Sabtu, 17 September 2011

ENAKNYA JADI MANUSIA PEMAAF

Hidup berdampingan di dalam komunitas heterogen tak jarang memunculkan sekian banyak masalah. Perbedaan agama, aliran dalam agama, hingga perbedaan suku dan ras kerap kali memicu permusuhan. Awalnya mungkin hanya bercanda atau sekedar tak sama dengan sekitar, namun bila disulut terus-menerus maka  persoalan kecil akan bisa menimbulkan malapetaka besar di masyarakat yang lebih luas.

Alangkah indahnya jika masyarakat kita mempunyai imun untuk kesabaran. Sabar memang mudah dilidah namun sulit untuk dilakukan. Meskipun begitu, sabar sudah terbukti manjur untuk meredam gejolak amarah dalam dada dan mendinginkan suasana. Apa yang akan terjadi jika kita bertengkar dengan tetangga dekat? Apa pula yang akan kita alami bila kemudian kita beradu fisik hingga berlumuran darah? Ah, rasanya sia-sia hidup ini jika hanya digunakan untuk memperuncing masalah-masalah kecil yang sebenarnya akan mudah teratasi dengan sedikit menahan diri.

Menahan diri efektif dalam mengatur volume emosi kita. Saat kemarahan meluap, ada baiknya kita berwudhu untuk menenangkan pikiran. Kalau masih juga belum berhasil, mungkin kita sejenak rehat dari hiruk pikuk kehidupan kita yang memenatkan. Kita bisa menghela nafas sambil menatap langit yang luas nan biru. Di sana ada keteduhan yang dipancarkan Tuhan melalui makhluk-Nya yang setia melindungi segenap insan di bumi. Sinar matahari sebagai sumber energi kehidupan begitu istiqamah memancarkan cahaya kepada siapapun, tak peduli ingkar atau iman kepada sang Khalik. Ia tidak emosi ketika ada manusia yang menyekutukan Tuhan atau bahkan tak percaya adanya Tuhan. Matahari tetap menahan diri dan tunduk patuh dengan sunnatullah yang ditetapkan untuknya. Andai kiranya kita bisa meneladani sikap sang raja siang itu, niscaya kita akan tetap berjalan ke depan tanpa harus terbebani dengan emosi yang bergejolak akibat huru-hara persoalan di sekitar kita.

Ada satu hal lagi yang patut ditekankan di sini selain tahan emosi, yakni keluasan hati untuk memaafkan. Kata maaf bisa bermakna permohonan peleburan kesalahan. Ilustrasinya, maaf itu seperti ombak yang meratakan  istana pasir di pantai.
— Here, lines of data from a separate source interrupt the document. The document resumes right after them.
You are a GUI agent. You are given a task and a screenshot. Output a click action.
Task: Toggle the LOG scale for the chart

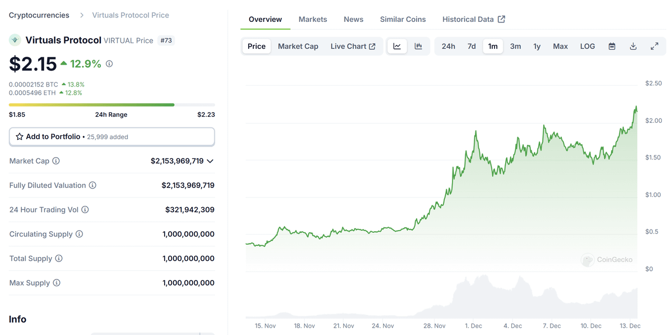[x=587, y=46]
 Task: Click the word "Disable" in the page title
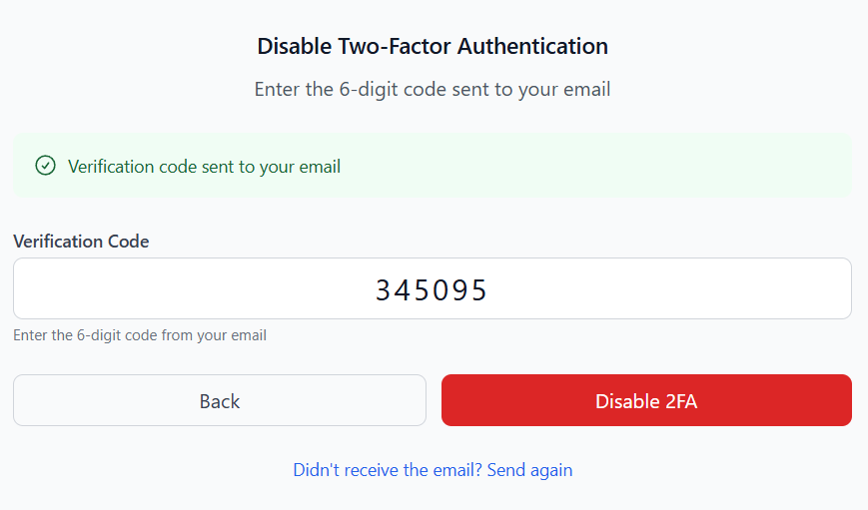point(292,46)
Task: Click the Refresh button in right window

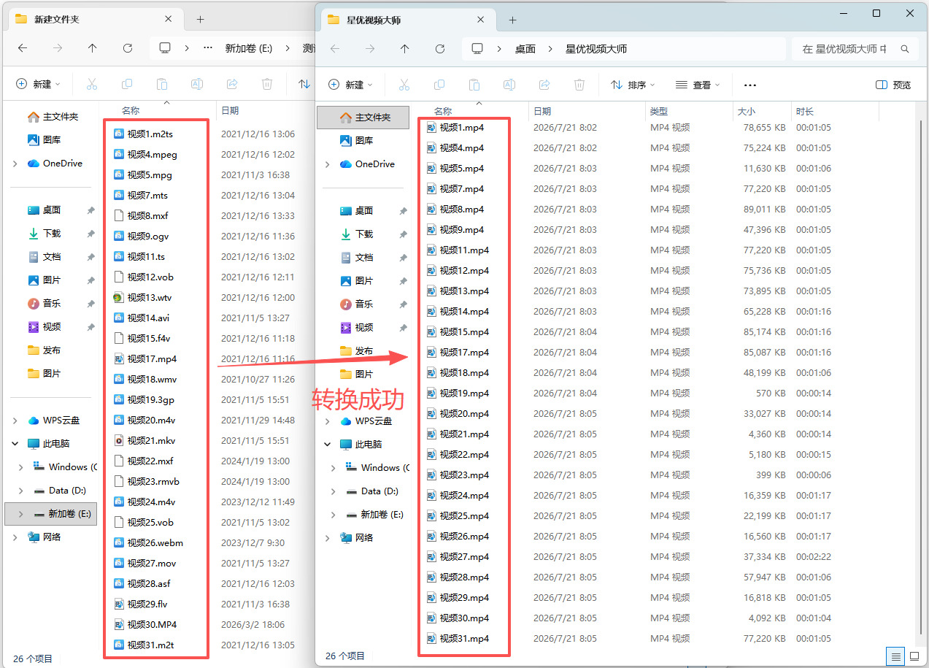Action: 440,49

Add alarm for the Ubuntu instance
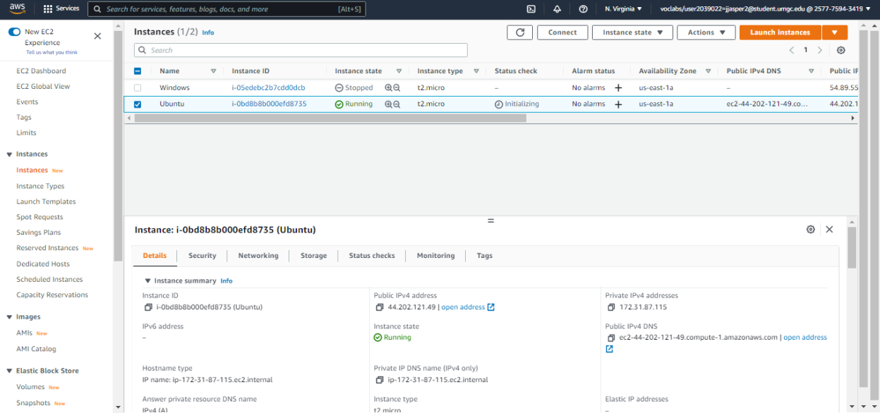click(x=618, y=104)
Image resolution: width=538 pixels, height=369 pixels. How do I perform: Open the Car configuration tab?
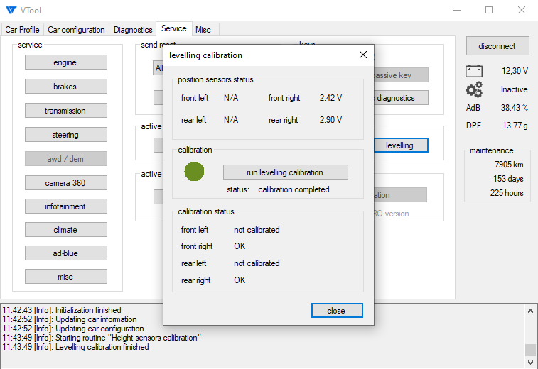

Bangunan yang dibuat dari pasir itu lenyap tak tersisa dan tak berbekas karena kembali jadi hamparan pasir seperti semula. Bila maaf hanya sekedar melenyapkan kesalahan seperti kerja penghapus terhadap tulisan pensil di kertas, maka maaf itu akan tetap memberikan bekas yang tak mungkin terurai. Maaf dalam kategori ini masih bersifat semu, hanya bersalaman tangan tapi belum bersalaman hati. Andai kita bisa memaafkan kesalahan orang lain seperti gelombang di pantai, tentu hidup ini akan terasa nikmat dan selalu segar. Ingatan kita hanya akan dipenuhi oleh pandangan-pandangan khusnuzhan terhadap orang lain. Kita patut meneladani sifat Allah yang Maha Pengampun dan Maha Lembut terhadap hamba-Nya.

Mari kita jadikan diri kita sebagai anggota masyarakat yang pemaaf. Mari kita hilangkan semua dendam dalam hati. Rasa dendam hanya akan membuat wajah kita merah padam. Kerutan muka kita akan semakin nampak sehingga usia kita bisa jadi  tak akan panjang. Hidup damai dengan hati bersih tanpa dendam akan membuat hidup ini penuh gairah dan penuh warna. Senyum akan lebih menentramkan daripada wajah muram nan menyeramkan. hehehe. Setuju, kan?